Writing in response to an essay by liberal filmmaker Astra Taylor, Dana Goldstein on why they shouldn’t:
Drawing upon her own upbringing, as well as on the traditions of the radical private school the Albany Free School, Taylor calls on parents and students to “empty the schools,” which force students to endure “irrational authority six and a half hours a day, five days a week, in a series of cinder-block holding cells,” she caricatures.
This overheated hostility toward public schools runs throughout the new literature on liberal homeschooling, and reveals what is so fundamentally illiberal about the trend: It is rooted in distrust of the public sphere, in class privilege, and in the dated presumption that children hail from two-parent families, in which at least one parent can afford (and wants) to take significant time away from paid work in order to manage a process—education—that most parents entrust to the community at-large. …
Taylor bristles against the suggestion that there was anything unique about the ability of her upper-middle class, uber-intellectual parents to effectively “unschool” their children while still helping them grow into educated adults with satisfying professional lives.

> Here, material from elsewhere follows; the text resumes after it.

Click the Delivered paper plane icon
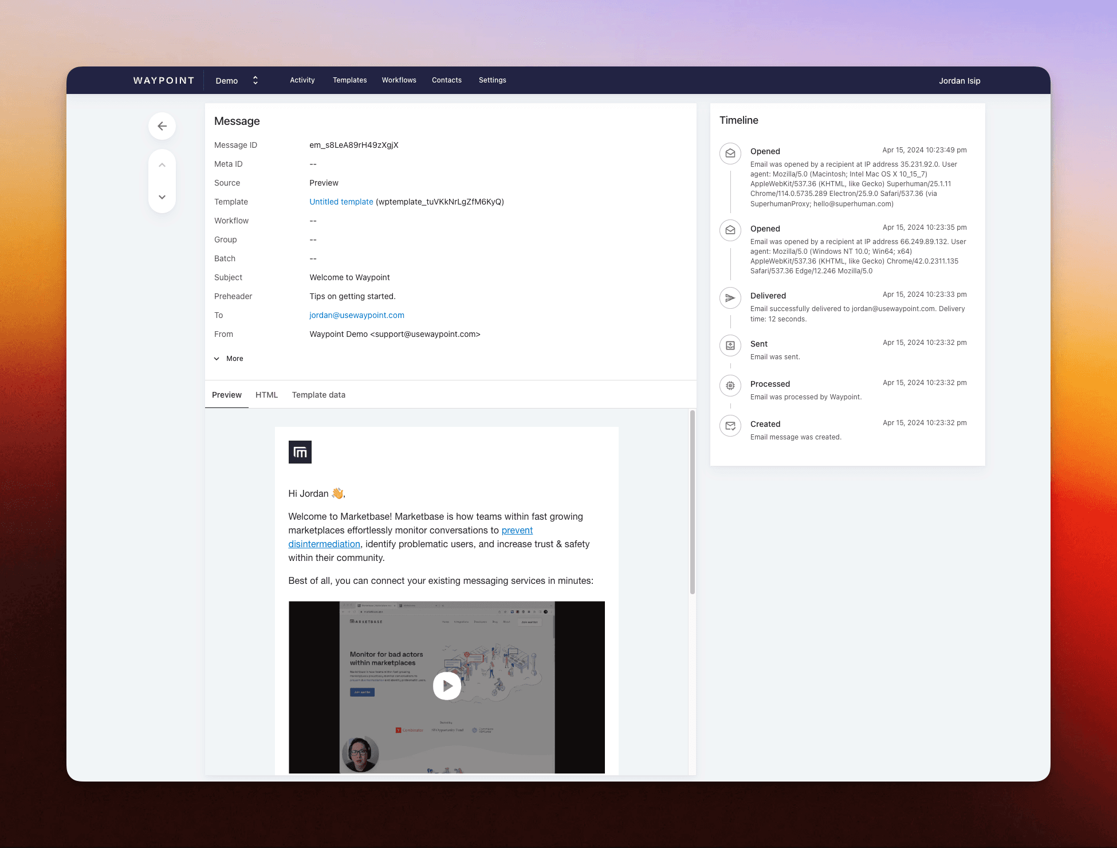(730, 298)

This critique “implies that most people are not gifted, and that they need to be guided, molded, tested, and inspected,” Taylor complains. “What makes us so sure most people couldn’t handle self-education?”
What makes us so sure? Reality. More than 70 percent of mothers with children under the age of 18 are in the workforce. One-third of all children and one-half of low-income children are being raised by a single parent. Fewer than one-half of young children, and only about one-third of low-income kids, are read to daily by an adult. Surely, this isn’t the picture of a nation ready to “self-educate” its kids.